Dans quelques jours, il y aura trente ans qu’une photo ayant vite fait le tour du monde fixait l’image : un dictateur aux joues bouffies au volant de son véhicule en route vers l’aéroport ; à côté de lui une femme à la beauté dure et la fumée de sa cigarette ; à l’arrière, leurs enfants, un officier en uniforme leur servant de babysitter. Jean-Claude Duvalier partait pour la France. Dans les rues, une fois la nouvelle sue, le déchoucage, mais aussi la fête. On se disait qu’on allait enfin pouvoir parler à voix haute, diriger nos affaires, prendre en main nos destins et aménager un territoire de vie plus juste et plus beau pour ceux qui allaient naître dans cinq, dans dix, dans trente ans.

Il sont là et constituent aujourd’hui au moins la moitié de la population. Le seul bien que nous leur avons laissé, nous avons oublié d’en mentionner le prix. C’est du sang et du courage, beaucoup de sang et beaucoup de courage, qui ont mouillé et solidifié le chemin vers cette liberté d’expression dont nous jouissons aujourd’hui. Il faut saluer la mémoire des milliers d’anonymes et des figures héroïques que l’histoire a retenus. Nous leur devons en grande partie la possibilité de dire : non, monsieur le président, la dictature c’est fini. Adios amigo.

Cette liberté d’expression, pour relative qu’elle puisse être, reste sur ces trente ans notre seule conquête de peuple. Pour le reste, nous sommes encore dans le passé, dans ce que le duvaliérisme a fait, mais aussi, et ce peut être pire, dans ce qui a fait le duvaliérisme.

Nous sommes encore dans la reproduction, sur les plans économique et social, des structures et pratiques productrices de ce haut degré d’inégalité sociale qui caractérise la société haïtienne. Et dans la perversion ou le détournement des légitimes discours revendicatifs qui s’y opposent. Dans ce jeu macabre, nous avons perdu un acteur : l’Armée, et renforcé le pouvoir d’un autre : l’International.

Le paradoxe est que c’est sur la fin de ces trente dernières années que nous avons connu (à l’exception des courtes périodes de dictature militaire) le gouvernement le plus réactionnaire de l’après-Duvalier.

CONSIGNE DE TRAVAIL
Poursuivez l'extrait sur les trente années écoulées depuis le départ de Jean-Claude Duvalier, à partir de sa dernière phrase. La liste placée ensuite n'a aucun rapport avec l'extrait sur l'après-Duvalier.

DONNÉES RECUEILLIES
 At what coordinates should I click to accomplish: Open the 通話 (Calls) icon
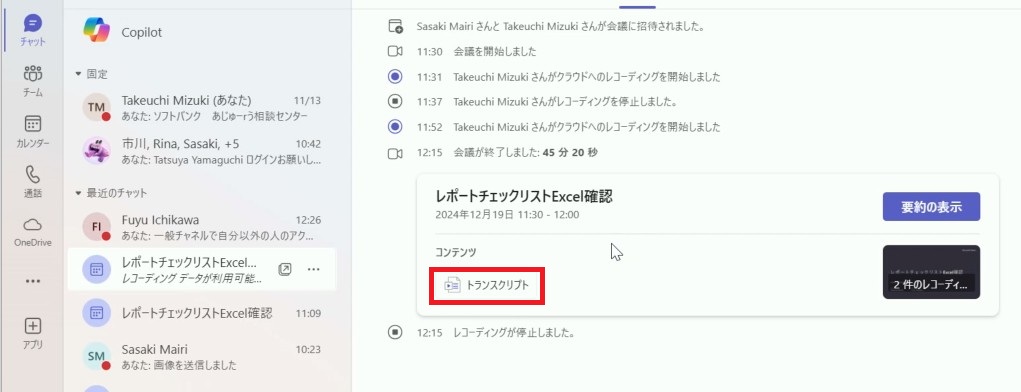(33, 182)
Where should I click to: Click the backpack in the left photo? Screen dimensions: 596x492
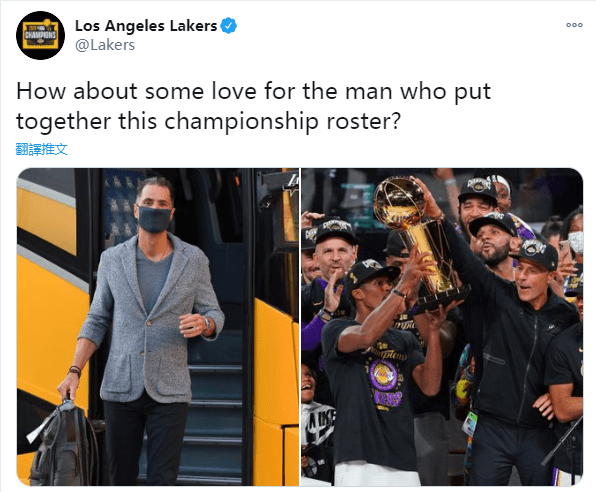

ZONE DE RÉPONSE
Il combine l’usage des appareils d’État à des fins personnelles, l’expression ouverte des préjugés sociaux et leur application dans ses façons de faire, la volonté autoritaire, le népotisme. Le pouvoir Martelly, c’est les procédés et les réflexes du duvaliérisme ajoutés à des réflexes d’exclusion peu éloignés du mûlatrisme. Deux fois le pire.

Nous avons donc mis vingt-cinq ans pour aboutir à un anachronisme. Il faut dire que la communauté internationale nous y a aidés. Certains iront jusqu’à dire qu’elle nous l’a imposé.

Le rejet en masse de cet anachronisme (tu es pauvre et tais-toi, l’État est à qui le dirige ) est un beau signe. Nous semblons savoir vers quoi nous ne voulons pas nous retourner. Mais reste l’immense risque d’un retour à une quelconque forme de perversion-récupération des discours revendicatifs. L’enjeu, au-delà du bonheur de dire Adios amigo au champion de l’anachronisme, est de trouver les formes justes d’expression de ces discours revendicatifs et des actions politiques rendant enfin cette société plus humaine.

Trente ans depuis la chute de Jean-Claude Duvalier. On peut dire que cela suffit : nous ne pouvons passer notre avenir à installer au pouvoir toutes les bâtardises du duvaliérisme pour devoir les chasser ensuite. C’est à toutes les mauvaises parts du passé qu’il faut dire Adios amigo.